-------- Raw data --------

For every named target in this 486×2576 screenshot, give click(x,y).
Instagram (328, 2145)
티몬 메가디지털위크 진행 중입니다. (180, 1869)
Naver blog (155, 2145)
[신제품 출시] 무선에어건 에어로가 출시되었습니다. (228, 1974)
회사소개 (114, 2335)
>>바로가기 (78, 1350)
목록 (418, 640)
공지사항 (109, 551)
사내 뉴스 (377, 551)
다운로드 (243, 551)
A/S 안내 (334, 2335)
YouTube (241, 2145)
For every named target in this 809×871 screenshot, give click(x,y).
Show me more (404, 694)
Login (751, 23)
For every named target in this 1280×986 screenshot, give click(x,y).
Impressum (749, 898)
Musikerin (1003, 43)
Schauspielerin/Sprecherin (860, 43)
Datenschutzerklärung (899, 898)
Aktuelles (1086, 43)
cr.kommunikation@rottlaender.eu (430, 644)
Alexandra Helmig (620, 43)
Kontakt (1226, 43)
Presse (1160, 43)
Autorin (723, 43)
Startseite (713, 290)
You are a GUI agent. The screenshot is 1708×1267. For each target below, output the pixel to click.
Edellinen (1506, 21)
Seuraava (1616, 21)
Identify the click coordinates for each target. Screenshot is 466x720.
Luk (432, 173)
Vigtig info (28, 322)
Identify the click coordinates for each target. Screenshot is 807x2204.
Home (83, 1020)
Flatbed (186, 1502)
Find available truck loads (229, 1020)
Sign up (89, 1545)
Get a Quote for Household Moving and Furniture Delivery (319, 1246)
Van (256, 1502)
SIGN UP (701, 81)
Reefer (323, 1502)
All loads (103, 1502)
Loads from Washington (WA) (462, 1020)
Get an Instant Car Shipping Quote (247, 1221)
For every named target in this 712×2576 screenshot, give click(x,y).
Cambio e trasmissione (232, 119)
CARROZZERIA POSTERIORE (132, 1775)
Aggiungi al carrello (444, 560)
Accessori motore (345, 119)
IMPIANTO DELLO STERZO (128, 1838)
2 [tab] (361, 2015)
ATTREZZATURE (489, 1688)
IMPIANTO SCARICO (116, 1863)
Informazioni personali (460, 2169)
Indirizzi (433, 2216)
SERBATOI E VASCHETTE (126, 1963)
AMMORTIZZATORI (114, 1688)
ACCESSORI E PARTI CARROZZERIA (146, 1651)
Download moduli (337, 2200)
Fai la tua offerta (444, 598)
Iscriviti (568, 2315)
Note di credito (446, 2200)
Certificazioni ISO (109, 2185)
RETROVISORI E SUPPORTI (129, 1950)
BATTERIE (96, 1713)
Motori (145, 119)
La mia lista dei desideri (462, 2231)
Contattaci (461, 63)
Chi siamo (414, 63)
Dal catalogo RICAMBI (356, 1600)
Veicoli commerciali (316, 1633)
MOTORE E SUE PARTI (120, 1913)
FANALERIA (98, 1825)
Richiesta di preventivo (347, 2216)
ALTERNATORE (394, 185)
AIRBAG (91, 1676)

--------

Render as a numbered list the lines of the listing from the one containing "2 [tab] (361, 2015)" through the end of the listing, both ends included and blank lines omitted.

1. 2 [tab] (361, 2015)
2. ATTREZZATURE (489, 1688)
3. IMPIANTO SCARICO (116, 1863)
4. Informazioni personali (460, 2169)
5. Indirizzi (433, 2216)
6. SERBATOI E VASCHETTE (126, 1963)
7. AMMORTIZZATORI (114, 1688)
8. ACCESSORI E PARTI CARROZZERIA (146, 1651)
9. Download moduli (337, 2200)
10. Fai la tua offerta (444, 598)
11. Iscriviti (568, 2315)
12. Note di credito (446, 2200)
13. Certificazioni ISO (109, 2185)
14. RETROVISORI E SUPPORTI (129, 1950)
15. BATTERIE (96, 1713)
16. Motori (145, 119)
17. La mia lista dei desideri (462, 2231)
18. Contattaci (461, 63)
19. Chi siamo (414, 63)
20. Dal catalogo RICAMBI (356, 1600)
21. Veicoli commerciali (316, 1633)
22. MOTORE E SUE PARTI (120, 1913)
23. FANALERIA (98, 1825)
24. Richiesta di preventivo (347, 2216)
25. ALTERNATORE (394, 185)
26. AIRBAG (91, 1676)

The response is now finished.